/ Legal & compliance
Vulnerability Disclosure Policy
Clear information about how Secremedy operates, protects data, and works with customers.
Effective 14 July 2026
How to report
Email [email protected] with the affected URL or system, a clear description, reproducible steps, impact and a safe way to contact you. Do not include unnecessary personal data, credentials or live exploit material in ordinary email.
Good-faith research
Keep testing limited to systems clearly owned by Secremedy and publicly in scope. Stop if you access personal data, customer data, credentials or cause service degradation. Do not use denial of service, social engineering, phishing, malware, physical attacks, destructive techniques, persistence, data exfiltration or third-party systems.
What we ask
- Make a reasonable effort to avoid privacy violations and disruption.
- Use the minimum proof needed and delete retained data securely.
- Give us a reasonable opportunity to investigate and remediate before public disclosure.

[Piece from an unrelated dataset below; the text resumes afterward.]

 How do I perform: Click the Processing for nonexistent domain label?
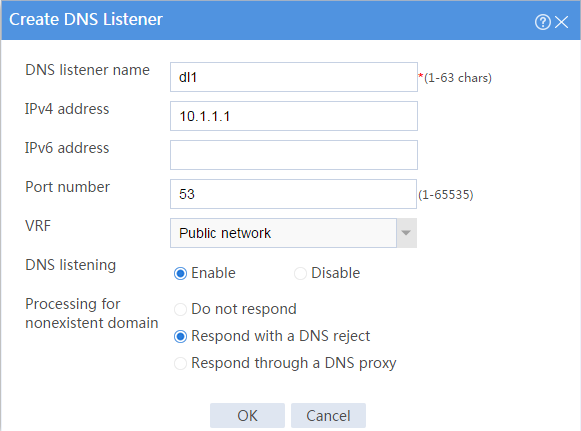pos(92,313)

- Do not demand payment or threaten disclosure.
What you can expect
We aim to acknowledge a credible report within five working days, provide a tracking contact, investigate proportionately and keep you informed where possible. Timelines vary with severity and complexity. We do not promise a reward.
Safe harbour
Where research is good-faith, lawful and follows this policy, we will not initiate legal action solely for that research. This statement cannot authorise conduct involving third parties or override applicable law.